§ **THE PROBLEM**: Find the lines of data that contain the string "agent", then list them.

[Data entries]
────────

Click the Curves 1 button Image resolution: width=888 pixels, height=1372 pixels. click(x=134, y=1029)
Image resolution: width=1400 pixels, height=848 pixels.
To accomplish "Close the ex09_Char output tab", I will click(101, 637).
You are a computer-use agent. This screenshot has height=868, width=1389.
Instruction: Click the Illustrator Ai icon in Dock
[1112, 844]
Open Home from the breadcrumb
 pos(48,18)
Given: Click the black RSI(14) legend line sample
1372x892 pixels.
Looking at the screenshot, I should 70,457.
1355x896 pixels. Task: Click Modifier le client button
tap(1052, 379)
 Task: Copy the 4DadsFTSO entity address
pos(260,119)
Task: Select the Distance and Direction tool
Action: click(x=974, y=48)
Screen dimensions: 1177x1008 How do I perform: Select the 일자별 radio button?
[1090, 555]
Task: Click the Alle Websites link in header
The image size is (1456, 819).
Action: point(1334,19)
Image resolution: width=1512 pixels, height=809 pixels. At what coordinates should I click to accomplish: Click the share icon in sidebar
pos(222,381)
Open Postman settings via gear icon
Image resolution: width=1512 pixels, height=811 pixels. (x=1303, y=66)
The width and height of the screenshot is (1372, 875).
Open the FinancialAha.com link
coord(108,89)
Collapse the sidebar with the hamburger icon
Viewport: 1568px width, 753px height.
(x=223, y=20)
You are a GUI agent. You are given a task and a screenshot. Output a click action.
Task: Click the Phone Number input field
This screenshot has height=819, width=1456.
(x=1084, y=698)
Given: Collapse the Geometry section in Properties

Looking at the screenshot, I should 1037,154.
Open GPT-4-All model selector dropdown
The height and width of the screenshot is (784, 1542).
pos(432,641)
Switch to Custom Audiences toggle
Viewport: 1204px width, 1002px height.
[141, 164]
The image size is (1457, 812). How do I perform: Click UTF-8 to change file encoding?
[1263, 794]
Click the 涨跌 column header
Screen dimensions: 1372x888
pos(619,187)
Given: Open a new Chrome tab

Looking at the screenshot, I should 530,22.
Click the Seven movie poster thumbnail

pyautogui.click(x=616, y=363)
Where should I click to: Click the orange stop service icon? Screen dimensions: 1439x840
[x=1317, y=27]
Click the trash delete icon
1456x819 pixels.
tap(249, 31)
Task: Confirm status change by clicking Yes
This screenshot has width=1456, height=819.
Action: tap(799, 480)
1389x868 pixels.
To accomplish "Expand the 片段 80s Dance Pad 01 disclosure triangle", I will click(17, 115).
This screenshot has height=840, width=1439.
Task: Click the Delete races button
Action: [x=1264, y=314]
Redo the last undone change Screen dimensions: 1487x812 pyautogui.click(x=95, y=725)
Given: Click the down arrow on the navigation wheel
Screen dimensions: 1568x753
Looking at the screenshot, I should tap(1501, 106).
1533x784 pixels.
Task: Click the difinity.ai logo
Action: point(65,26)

────────

§ **EXERCISE RESULT**:
You are a computer-use agent. This screenshot has height=868, width=1389.
You are a GUI agent. You are given a task and a screenshot. Output a click action.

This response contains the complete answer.